Maudits !!! Soyez Maudits !!! 7 étoiles

Certains parlent de génie pour décrire le roman de Piccirilli, d'autres de grand n'importe quoi.
Pour moi, ce n'est pas un génie, mais ce n'est pas non plus n'importe quoi.
Une chose est sûre, c'est qu'il ne faut pas lire cette histoire entre deux trains si l'on ne veut pas passer à côté de quelque chose d'important. En effet, l'histoire de Thomas est décousue. On se balade entre rêves et réalité et il peut arriver que l'on s'y perde un peu.
Un bon livre, mais pas non plus un chef d'oeuvre.

Flykillerman - chez Antihuman - 10 ans - 1 juillet 2011


Gluant 6 étoiles

Publié incorrectement dans la collection SF, cette première traduction de Piccirilli auteur de 10 romans, s’inscrit en fait dans la tradition du grotesque américain. L’atmosphère l’emporte sur l’histoire d’horreur. Le dégoût est plus fréquent que l’effroi. Nous sommes à Kingdom Come, petite ville perdue du sud des États-Unis dans un climat de tension raciale, de pauvreté et d’humidité collante des bayous. Le narrateur présente en hors d’œuvres ses frères, des triplés siamois! Trois êtres difformes reliés par les os du crâne, bavotants, grognards et immondes.

Les autres personnages sont autant étranges, sorcières et fantômes. Seul le pauvre Thomas est « normal » bien qu’il puisse voir les rêves de sa mère qui s’est suicidée.
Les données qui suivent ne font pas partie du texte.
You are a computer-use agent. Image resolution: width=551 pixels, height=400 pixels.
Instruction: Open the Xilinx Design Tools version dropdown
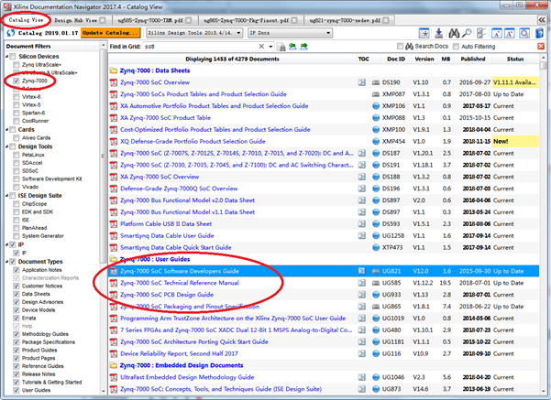pos(192,32)
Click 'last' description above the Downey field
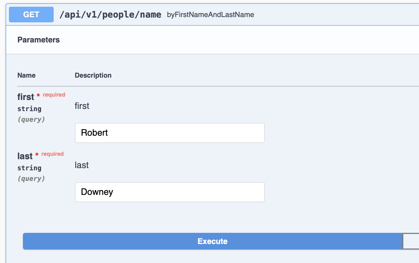Screen dimensions: 419x263 (82, 165)
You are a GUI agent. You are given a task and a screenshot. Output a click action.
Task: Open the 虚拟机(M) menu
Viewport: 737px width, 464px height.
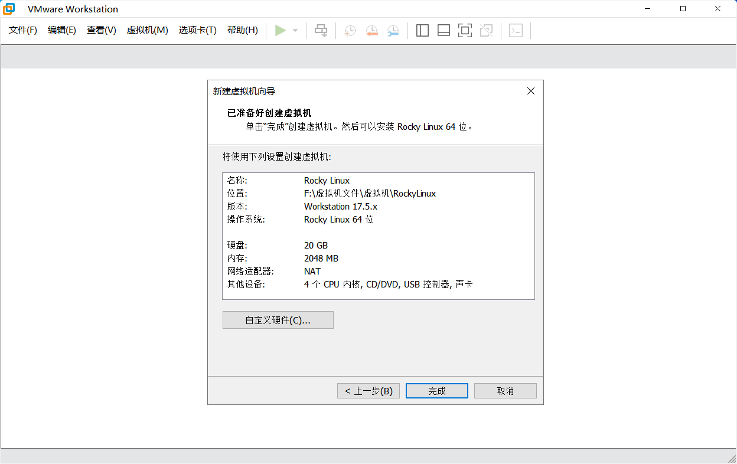(147, 30)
Pendant un moment, on cherche une ligne directrice à ce fouillis. Peut-être s’agit-il d’une histoire de vengeance alors que Thomas désire capturer un tueur quI l’a épargné durant son enfance? Pas vraiment.
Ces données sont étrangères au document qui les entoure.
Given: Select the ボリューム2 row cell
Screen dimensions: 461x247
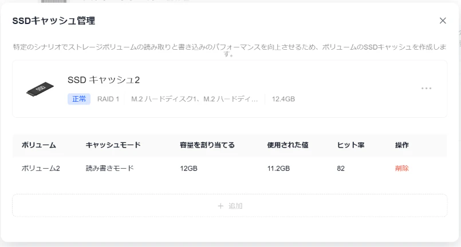Looking at the screenshot, I should click(41, 168).
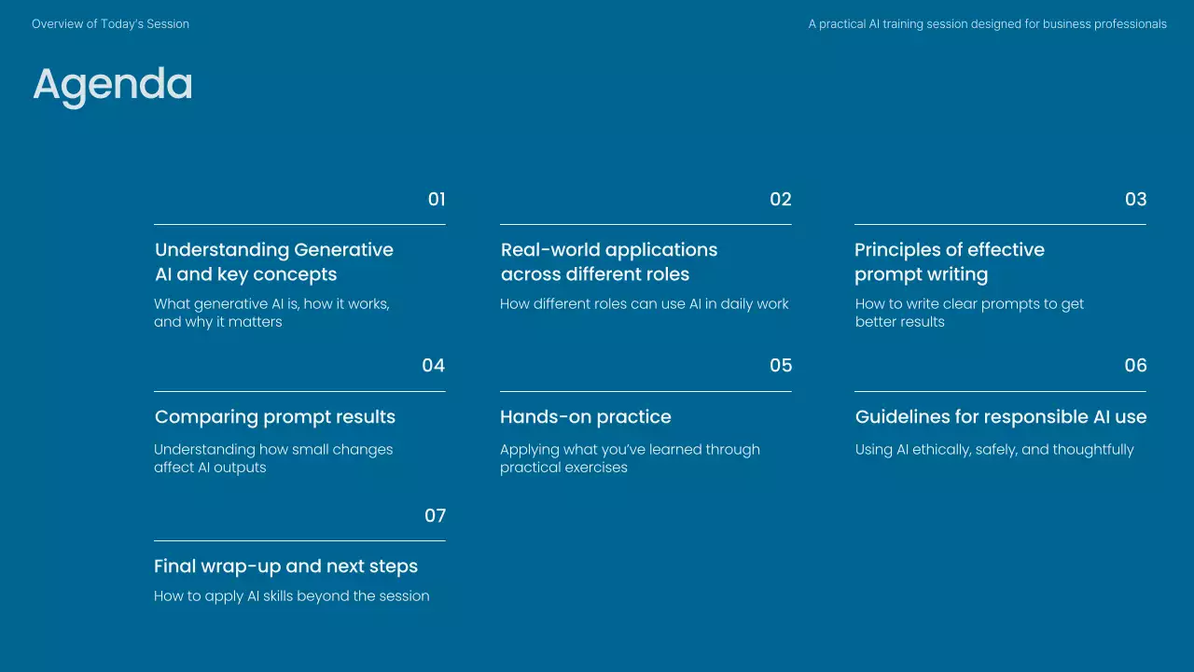The image size is (1194, 672).
Task: Select 'Understanding Generative AI and key concepts' heading
Action: 274,262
Outre cette absence d’un but, l’écriture souffre de sa concision. J’avais l’impression qu’il manquait des mots ou des phrases. On avance trop vite et on se perd car les choses ne sont pas assez claires. Il y’a beaucoup de matériel pour asseoir une télé-série au complet. Mais dans la forme d’un court roman, l’intérêt provient seulement du style burlesque bizarre.